In any case, such extreme statements score a 100 out of 100 points on the biological reductionism scale, and ignore a century of well-established research that the strongest correlates to at least some common mental illnesses like MDD are psychological and social3. Such strong assumptions about the importance of biology not only presume that “complex phenomena are ultimately derived from a single primary principle”, but also “mind-body dualism, the doctrine that separates the mental from the somatic”, as described in detail by Engel in 1977.
In sum, while the idea the mental disorders are brain disorders is certainly a position one can have, the fact of the matter is that, despite many decades of considerable research efforts into uncovering underlying biological mechanisms, we have not identified specific and reliable markers for many of the most prevalent mental disorders. As discussed by Engel, the biomedical model has become a cultural imperative — a dogma.

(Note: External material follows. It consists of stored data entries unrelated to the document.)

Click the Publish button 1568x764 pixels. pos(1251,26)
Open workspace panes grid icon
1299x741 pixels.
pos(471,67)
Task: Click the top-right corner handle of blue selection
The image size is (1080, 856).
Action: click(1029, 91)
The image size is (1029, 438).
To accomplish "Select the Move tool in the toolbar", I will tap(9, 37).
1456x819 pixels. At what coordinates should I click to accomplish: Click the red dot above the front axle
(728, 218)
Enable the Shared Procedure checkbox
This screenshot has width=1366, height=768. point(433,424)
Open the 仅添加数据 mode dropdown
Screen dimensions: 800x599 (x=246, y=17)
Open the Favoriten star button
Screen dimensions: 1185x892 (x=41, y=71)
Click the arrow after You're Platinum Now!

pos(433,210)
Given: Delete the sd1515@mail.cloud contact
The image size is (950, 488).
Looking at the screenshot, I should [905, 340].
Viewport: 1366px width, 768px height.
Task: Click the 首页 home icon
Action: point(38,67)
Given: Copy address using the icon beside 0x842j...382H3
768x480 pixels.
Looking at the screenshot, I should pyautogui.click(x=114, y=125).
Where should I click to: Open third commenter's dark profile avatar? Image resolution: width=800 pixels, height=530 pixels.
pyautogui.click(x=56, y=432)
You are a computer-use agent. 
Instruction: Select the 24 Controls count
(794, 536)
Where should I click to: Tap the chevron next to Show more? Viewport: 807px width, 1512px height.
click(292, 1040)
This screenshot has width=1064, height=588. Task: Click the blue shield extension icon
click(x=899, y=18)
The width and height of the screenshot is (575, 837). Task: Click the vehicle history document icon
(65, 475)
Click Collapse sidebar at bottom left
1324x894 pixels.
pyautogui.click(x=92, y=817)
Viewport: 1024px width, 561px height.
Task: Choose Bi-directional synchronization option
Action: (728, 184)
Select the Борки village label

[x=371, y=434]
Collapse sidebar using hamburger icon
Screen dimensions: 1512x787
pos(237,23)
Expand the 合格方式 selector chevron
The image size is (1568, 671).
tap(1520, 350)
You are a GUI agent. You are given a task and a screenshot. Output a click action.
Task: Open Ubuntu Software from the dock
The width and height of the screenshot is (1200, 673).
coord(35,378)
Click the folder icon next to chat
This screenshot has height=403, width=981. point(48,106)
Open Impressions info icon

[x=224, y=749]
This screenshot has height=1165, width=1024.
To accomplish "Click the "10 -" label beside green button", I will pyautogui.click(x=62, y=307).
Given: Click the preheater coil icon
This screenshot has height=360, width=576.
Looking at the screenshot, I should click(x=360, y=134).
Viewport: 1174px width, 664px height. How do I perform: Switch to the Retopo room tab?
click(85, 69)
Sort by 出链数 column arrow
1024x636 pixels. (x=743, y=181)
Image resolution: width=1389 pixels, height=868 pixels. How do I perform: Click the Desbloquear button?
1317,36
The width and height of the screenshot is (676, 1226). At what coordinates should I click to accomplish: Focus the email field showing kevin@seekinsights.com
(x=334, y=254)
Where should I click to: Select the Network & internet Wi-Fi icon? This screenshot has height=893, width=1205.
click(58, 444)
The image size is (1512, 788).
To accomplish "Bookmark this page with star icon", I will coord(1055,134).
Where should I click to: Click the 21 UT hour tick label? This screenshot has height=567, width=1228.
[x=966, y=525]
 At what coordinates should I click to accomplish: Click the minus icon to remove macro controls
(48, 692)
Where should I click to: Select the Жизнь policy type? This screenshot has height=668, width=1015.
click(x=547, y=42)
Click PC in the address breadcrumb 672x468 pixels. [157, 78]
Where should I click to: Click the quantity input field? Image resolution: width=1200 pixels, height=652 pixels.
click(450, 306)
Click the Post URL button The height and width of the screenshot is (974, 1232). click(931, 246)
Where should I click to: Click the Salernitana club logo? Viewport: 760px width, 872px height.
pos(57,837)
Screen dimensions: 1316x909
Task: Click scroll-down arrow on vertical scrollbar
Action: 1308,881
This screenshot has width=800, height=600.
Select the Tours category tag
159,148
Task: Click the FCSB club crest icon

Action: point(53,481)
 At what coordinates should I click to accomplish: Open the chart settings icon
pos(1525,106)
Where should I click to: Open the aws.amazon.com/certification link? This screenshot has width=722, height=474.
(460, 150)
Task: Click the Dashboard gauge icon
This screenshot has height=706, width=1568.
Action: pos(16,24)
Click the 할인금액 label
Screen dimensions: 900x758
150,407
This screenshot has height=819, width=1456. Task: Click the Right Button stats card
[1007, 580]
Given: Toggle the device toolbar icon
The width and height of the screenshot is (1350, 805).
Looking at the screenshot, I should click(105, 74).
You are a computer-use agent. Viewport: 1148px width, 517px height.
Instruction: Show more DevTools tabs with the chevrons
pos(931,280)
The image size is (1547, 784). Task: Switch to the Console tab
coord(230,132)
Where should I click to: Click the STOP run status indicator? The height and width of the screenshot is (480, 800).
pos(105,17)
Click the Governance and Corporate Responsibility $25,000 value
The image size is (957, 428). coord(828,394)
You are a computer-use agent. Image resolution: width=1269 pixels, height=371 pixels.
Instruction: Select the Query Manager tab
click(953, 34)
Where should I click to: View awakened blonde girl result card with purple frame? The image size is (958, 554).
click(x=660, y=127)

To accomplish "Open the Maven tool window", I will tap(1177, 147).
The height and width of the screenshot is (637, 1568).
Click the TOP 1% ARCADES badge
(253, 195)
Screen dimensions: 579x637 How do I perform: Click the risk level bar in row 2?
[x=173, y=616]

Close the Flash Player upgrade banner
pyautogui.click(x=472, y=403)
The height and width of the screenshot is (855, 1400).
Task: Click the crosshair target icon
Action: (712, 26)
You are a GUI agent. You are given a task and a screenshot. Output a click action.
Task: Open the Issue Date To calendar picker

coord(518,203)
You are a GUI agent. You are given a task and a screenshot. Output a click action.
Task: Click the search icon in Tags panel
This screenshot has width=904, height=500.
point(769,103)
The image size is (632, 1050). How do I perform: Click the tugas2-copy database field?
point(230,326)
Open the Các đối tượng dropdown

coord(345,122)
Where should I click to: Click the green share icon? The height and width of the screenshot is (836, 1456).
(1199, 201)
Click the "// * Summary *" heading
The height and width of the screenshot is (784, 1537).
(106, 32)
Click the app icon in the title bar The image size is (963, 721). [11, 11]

Now, there is nothing wrong with biological psychiatry or related disciplines: trying to understand the biology of mental illness is as important as trying to understand other aspects, and I personally know many fantastic and thorough researchers doing amazing work in this field — some are close colleagues and friends. But that is not the point here. The point is that important conclusions drawn regularly by prominent researchers in the field do not follow from data, and if anybody would argue that “depression is a social disorder” (in contrast to a “brain disorder”), I would push back equally hard: things are not that simple.
So what do researchers and NIMH Directors mean when they refer to mental disorders as brain disorders? Curiously, the term is rarely defined. But there are many causal relationships one can envision between the brain and mental disorders, and without any specification, the notion that “depression is a brain disorder” is unfalsifiable — and, therefore, unscientific. As Bennett & Hacker4 asserted in 2003, “The vast majority of neuroscientists [do not] offer any explanations of what they mean by ascribing psychological attributes to the brain”. 15 years later, this situation has, if anything, worsened.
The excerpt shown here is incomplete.